Databricks created by the founders of Apache spark which provides necessary management layers to work with Spark in an easy manner. On top of this, vendors such as Microsoft, AWS offer Databricks in their respective cloud platforms.

Azure Databricks is the first party service which provides deeper integration than other cloud providers. It means that Databricks can be directly purchased from Microsoft and all support requests are handled by Microsoft.

Azure Databricks Architecture:

The architecture consists of two components as follows,

Control Plane — It is located in the Databricks account which contains backend services managed by Databricks.

Compute Plane — It is located in the customer subscription in which the data is processed. The compute resources are created within each workspace virtual network.

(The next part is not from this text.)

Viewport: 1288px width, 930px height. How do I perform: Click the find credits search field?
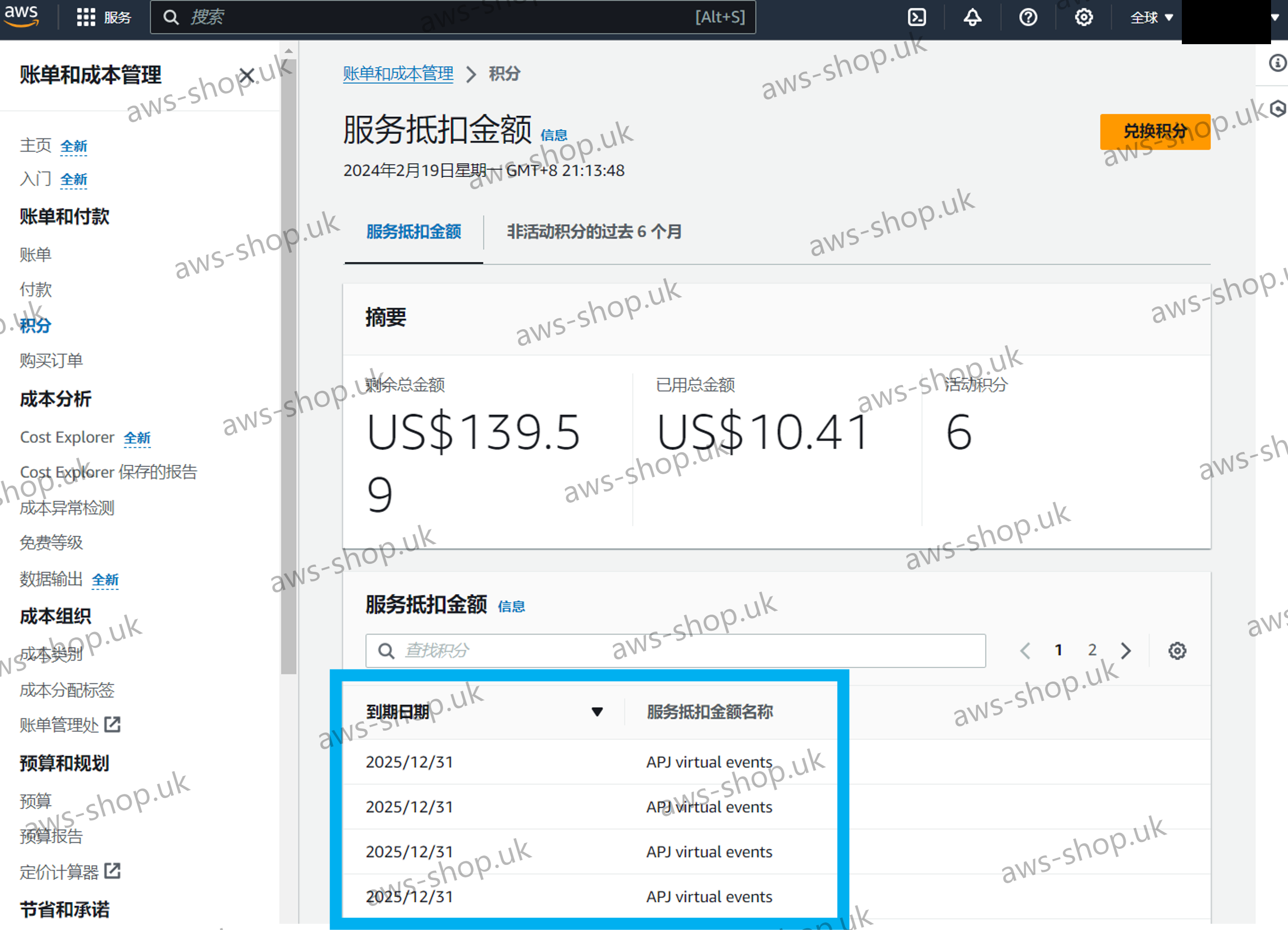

A virtual network (VNet) is a container that allows communication between compute machines (VMs). An NSG (network security group) is a tool that filters network traffic to and from Azure resources in an Azure VNet. NSGs use rules to allow or deny network traffic based on conditions like IP addresses, ports, and protocols.

Types of compute:

In databricks, we have the different types of spark clusters as follows,

All purpose Cluster — This cluster is used to run workloads using interactive notebooks. The compute can be created, terminated and restarted using Databricks UI or CLI or via REST API.More suitable for Development workload and can be shared across many developers.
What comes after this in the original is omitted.